The human body is incredibly adaptive, and will do its level best to maintain equilibrium (homeostasis).
The plateauing effect has to be the biggest motivation-killer there is ~ you feel like nothing you do is having any type of positive affect. Then you stop coming to fitness classes, weighing/measuring, emailing your stats. Before you know it you've hit the wall.
My best single word of advice is to make a change. Don't make the mistake of doing the same thing over and over expecting a different result (Ben Franklin's definition of insanity).
What changes can you make?
1. Zig-Zag Calorie Intake
Zig-zagging, or calorie cycling is the process of varying daily calorie intake, while maintaining the same weekly intake. Instead of consuming (for example) precisely 1800 calories each day - you can mix it up. Eat 1500 calories one day, and 2100 calories the next. This can be as simple as halving then doubling a portion size, or adding a post-workout shake into the plan. Just keep your body guessing.
2. Strength Training
If you are not doing this as part of your Meltdown program, then it's time to start. Working your muscles will help to strengthen bone tissue, increase lean mass, and ultimately boost metabolic rate. Remember that we offer a strength training exercise night on Tuesday's for our Meltdown.
3. Change Your Exercise Routine
So you go walking a lot? Then try jogging, or swimming, or cycling -- anything that will change the way your body is working or working different muscles. You have already noticed changes in our Meltdown fitness classes ~ additional minutes, higher intensity, and strength training.
4. Alter Macro-nutrient Intake
Although it sounds complicated, once again, the idea is to change what you are eating. If (for example) you are eating a moderate diet that is higher in carbs - try eating less carbs and more protein. There is no need to get super-technical over the whole thing. If you have a carbohydrate snack every day at morning tea time - change it to a protein snack. Whatever you are doing consistently - try mixing it up a bit.
5. Change Meal Frequency
If you are eating three square meals a day - start adding snacks in between (which may mean reducing the portion size of the main meals). Eating often is an old and common style of eating - once again, you are trying to boost your metabolic rate.
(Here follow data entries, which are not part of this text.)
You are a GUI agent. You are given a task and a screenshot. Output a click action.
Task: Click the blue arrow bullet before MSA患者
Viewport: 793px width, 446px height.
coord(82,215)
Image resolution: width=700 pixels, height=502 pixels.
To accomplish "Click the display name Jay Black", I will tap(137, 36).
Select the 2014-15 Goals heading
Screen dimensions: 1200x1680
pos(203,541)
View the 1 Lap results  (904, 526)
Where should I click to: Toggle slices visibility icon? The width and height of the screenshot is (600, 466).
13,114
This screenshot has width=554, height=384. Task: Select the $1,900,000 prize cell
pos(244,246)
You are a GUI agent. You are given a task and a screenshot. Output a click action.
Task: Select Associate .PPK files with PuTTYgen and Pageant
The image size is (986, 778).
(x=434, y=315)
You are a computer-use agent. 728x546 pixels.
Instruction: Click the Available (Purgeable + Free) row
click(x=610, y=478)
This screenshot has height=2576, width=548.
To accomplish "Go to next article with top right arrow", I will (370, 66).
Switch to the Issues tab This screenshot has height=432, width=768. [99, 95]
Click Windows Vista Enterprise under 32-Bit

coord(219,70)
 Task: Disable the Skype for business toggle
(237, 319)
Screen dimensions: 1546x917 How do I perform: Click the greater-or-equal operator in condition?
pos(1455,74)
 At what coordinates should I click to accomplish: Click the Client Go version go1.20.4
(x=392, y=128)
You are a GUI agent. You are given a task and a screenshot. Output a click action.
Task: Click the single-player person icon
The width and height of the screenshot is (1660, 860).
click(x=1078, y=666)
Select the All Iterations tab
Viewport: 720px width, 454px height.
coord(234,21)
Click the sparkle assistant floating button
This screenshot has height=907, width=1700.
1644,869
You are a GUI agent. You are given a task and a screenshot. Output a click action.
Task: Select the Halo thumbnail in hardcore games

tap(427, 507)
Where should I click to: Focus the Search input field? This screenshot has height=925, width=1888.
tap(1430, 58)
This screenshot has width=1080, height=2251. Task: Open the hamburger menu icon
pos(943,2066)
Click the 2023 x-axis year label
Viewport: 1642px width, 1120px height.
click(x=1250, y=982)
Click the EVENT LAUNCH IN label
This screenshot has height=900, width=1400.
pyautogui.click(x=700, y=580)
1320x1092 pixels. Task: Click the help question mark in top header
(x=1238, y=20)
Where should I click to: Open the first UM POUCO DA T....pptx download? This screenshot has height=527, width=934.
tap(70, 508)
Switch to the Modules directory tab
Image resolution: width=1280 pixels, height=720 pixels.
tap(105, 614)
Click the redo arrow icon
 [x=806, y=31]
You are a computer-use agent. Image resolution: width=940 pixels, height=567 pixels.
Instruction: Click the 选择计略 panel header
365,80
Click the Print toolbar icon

I know all that - What else is there?
Some of us seem to have more adaptive bodies than others. I remember our first Meltdown and I meal planned each week, had three strength training sessions per week, and as much as seven (often intense) cardio sessions a week. After 3-4 weeks - the fat simply stopped coming off. The frustration was enough to make me take my meal plans (stuck to the fridge), and throw them away in disgust. I was furious and disappointed. I felt that I was doing everything "right". So what was the answer?
Chill out and back off... I was becoming obsessional. I started eating more protein, included 2 snacks in the day, and decided not to worry what the scale said. I gave my body and mind a break. In the process I have listened to my body and I eat more intuitively. Every person is unique, and we must learn how our individual body responds - and how to work with that.
So keep on keeping on and keep on track with your healthy lifestyle habits!